The school is located in the Himalayas, above Dharamsala in the Kangra district, near McLeod Ganj, at an altitude of more than 1700m. Children coming to the school must have previously been brought up in Sahaja Yoga culture and understand the importance of meditation. Their education is based on the teachings of Nirmala Srivastava. Students "learn the basic principles of Sahaja Yoga ... the tenets of Hinduism and worship the school’s patron".

The medium of instruction is English. Subjects (as followed by the Indian Certificate of Secondary Education curriculum) include standard courses as well as English, German, Indian Classical Music (including instruments), and Indian Classical dance.

Mixed views

Judith Coney reports that the school has accepted children from the age of four and notes that "often very young children are separated from their natural parents for prolonged periods, as they usually stay in India for nine months". An Indian newspaper article published in 2000 reported that students at the time were aged six and above.

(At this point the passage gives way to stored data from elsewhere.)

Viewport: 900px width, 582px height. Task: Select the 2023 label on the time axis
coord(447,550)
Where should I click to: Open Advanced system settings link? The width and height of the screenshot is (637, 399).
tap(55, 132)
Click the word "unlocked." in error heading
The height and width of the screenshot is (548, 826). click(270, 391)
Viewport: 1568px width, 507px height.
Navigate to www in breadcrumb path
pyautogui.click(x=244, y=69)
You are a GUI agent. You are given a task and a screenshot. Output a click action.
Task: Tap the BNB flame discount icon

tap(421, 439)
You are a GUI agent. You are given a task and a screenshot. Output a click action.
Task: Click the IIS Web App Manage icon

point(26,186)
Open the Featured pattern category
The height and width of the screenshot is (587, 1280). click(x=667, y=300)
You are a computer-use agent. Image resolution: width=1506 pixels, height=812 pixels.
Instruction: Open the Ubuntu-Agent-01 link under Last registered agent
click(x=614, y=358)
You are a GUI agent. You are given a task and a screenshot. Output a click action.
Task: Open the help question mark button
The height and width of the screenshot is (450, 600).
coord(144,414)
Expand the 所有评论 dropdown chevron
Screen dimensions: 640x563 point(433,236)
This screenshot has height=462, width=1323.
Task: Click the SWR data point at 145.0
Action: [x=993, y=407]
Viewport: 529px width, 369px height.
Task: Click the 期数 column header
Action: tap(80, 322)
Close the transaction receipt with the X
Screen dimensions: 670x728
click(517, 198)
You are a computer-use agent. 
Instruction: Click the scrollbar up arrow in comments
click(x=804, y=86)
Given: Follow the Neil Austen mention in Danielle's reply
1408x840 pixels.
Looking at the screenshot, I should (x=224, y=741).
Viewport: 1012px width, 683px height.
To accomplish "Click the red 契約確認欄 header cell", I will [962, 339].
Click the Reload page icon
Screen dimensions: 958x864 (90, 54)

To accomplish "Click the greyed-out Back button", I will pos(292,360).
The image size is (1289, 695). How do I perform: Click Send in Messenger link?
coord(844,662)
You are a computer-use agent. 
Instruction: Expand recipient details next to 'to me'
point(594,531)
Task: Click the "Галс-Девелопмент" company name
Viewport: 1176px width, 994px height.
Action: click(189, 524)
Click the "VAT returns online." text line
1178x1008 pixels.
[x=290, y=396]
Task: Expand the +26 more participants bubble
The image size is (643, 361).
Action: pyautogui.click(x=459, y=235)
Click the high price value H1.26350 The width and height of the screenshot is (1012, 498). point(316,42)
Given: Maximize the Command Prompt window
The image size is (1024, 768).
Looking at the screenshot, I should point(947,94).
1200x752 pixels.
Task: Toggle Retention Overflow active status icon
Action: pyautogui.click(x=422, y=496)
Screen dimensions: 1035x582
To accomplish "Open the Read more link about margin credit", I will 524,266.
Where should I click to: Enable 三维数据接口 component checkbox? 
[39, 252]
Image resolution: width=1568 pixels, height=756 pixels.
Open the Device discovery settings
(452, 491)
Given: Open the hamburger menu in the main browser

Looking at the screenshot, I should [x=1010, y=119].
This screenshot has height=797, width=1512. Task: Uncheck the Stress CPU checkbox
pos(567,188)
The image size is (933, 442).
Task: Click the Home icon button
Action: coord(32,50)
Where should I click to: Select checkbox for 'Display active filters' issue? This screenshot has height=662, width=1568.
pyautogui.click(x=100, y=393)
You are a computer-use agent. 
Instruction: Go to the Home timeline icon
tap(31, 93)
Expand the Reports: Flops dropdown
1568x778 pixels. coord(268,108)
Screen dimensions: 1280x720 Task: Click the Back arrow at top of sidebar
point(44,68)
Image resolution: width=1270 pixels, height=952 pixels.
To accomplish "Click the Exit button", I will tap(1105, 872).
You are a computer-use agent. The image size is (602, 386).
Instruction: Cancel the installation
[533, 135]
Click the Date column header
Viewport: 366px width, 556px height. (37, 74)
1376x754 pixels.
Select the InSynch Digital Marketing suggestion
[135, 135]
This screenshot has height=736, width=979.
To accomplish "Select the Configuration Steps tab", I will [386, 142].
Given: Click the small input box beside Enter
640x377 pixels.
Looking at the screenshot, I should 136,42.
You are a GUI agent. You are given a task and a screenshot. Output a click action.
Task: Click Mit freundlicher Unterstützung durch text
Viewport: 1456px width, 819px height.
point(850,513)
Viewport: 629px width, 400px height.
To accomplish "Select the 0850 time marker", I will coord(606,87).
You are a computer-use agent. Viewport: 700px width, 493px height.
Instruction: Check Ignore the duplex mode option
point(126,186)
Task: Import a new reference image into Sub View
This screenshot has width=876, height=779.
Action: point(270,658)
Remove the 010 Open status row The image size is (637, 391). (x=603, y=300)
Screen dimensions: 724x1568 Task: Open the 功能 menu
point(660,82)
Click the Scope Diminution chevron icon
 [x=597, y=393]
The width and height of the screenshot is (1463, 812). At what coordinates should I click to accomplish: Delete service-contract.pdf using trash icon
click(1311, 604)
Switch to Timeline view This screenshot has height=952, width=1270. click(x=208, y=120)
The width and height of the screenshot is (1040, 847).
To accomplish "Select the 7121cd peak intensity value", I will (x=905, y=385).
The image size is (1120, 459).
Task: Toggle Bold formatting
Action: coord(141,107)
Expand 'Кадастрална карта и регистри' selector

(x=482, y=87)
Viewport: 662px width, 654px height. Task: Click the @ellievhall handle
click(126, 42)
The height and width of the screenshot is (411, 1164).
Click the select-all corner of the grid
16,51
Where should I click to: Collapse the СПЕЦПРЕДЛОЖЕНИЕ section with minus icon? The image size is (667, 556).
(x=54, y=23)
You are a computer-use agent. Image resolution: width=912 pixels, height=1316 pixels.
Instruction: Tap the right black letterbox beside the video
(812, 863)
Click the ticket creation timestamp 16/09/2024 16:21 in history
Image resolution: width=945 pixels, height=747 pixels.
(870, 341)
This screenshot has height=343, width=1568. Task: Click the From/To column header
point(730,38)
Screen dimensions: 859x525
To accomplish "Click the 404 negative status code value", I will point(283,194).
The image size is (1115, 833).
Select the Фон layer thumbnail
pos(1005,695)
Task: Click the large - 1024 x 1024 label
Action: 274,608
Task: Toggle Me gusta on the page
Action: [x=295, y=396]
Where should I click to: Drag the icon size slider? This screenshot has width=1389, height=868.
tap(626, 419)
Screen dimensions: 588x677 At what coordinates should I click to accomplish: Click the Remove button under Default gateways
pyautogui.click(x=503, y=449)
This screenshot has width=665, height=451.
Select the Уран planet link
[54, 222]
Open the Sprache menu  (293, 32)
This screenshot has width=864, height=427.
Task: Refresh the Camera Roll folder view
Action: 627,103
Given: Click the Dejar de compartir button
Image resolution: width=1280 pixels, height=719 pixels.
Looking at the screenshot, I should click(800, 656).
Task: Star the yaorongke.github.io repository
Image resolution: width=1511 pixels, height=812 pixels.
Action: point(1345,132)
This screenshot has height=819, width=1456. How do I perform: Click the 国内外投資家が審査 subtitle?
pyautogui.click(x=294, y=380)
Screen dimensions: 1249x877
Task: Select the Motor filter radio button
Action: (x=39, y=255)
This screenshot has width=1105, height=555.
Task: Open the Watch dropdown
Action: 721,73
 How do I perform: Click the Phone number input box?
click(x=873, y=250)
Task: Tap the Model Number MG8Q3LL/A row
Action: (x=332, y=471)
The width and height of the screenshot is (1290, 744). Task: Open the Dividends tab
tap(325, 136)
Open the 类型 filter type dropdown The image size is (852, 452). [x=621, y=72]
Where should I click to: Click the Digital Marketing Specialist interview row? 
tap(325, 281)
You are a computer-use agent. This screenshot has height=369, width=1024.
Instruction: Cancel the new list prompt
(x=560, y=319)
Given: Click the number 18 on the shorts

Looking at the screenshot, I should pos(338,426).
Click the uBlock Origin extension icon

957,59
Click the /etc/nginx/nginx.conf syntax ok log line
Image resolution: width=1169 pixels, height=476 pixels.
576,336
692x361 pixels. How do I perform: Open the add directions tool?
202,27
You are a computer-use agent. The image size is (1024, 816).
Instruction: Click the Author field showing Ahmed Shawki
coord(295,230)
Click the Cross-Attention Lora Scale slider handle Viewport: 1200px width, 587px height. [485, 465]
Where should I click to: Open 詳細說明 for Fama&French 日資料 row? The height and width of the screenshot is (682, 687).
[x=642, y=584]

An official school statement said that the villagers bring presents to the students and enjoy looking after them. A 1995 report on the school by the Austrian Ministry of Justice has said that uninvited visitors 'dropping in' have been refused entry

A 2000 article in the Indian Express noted that "an aura of secrecy envelops the school and entry is strictly forbidden." The article quoted a director of the school as saying "...we don’t like the vibrations to be polluted by outsiders. Sometimes we even tell parents not to come here." Students are schooled in 'vibratory awareness' which practitioners say enables them to detect and treat subtle imbalances in themselves and others. This is part of the school's vision of fulfilling the students' physical, emotional, intellectual and, above all, spiritual potential.

According to the school website, Sahaja Yoga education "envisages the development of the child in an atmosphere where the innate qualities, such as innocence and wisdom, are protected and enhanced; where the students imbibe the timeless and unchanging values which come from inner awareness, and are not subject to the vagaries of fashion, religion or national culture." The Indian Express article noted that the "dormitories are austere, even monastic in appearance".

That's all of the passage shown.